Stored entries
===============

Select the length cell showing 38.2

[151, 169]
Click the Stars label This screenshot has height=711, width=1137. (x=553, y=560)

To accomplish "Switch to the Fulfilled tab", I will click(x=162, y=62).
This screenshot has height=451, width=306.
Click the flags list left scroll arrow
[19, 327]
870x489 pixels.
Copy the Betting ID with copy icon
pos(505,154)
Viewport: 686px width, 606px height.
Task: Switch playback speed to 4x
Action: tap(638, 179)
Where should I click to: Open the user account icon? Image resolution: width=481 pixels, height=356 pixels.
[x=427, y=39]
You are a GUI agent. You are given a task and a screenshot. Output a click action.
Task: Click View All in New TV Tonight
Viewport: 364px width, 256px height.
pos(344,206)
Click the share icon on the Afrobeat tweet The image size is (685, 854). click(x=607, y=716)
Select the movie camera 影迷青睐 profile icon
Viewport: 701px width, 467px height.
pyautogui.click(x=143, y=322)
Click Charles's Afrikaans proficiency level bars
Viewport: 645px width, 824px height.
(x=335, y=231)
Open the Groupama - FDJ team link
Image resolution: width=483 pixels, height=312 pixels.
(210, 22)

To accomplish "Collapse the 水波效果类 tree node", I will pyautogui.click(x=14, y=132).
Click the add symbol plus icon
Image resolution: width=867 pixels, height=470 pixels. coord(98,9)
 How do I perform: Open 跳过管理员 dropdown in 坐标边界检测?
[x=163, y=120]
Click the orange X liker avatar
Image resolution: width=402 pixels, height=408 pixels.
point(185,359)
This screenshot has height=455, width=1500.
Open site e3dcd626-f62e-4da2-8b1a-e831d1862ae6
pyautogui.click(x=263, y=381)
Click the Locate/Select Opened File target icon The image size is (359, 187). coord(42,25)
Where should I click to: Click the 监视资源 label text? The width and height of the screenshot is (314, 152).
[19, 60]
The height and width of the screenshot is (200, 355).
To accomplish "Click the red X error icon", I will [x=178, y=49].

===============

Given the records above, reproduce precisely and only the lines between the line holding "How do I perform: Open" and the line holding "Click the Locate/Select", inclusive.

 How do I perform: Open 跳过管理员 dropdown in 坐标边界检测?
[x=163, y=120]
Click the orange X liker avatar
Image resolution: width=402 pixels, height=408 pixels.
point(185,359)
This screenshot has height=455, width=1500.
Open site e3dcd626-f62e-4da2-8b1a-e831d1862ae6
pyautogui.click(x=263, y=381)
Click the Locate/Select Opened File target icon The image size is (359, 187). coord(42,25)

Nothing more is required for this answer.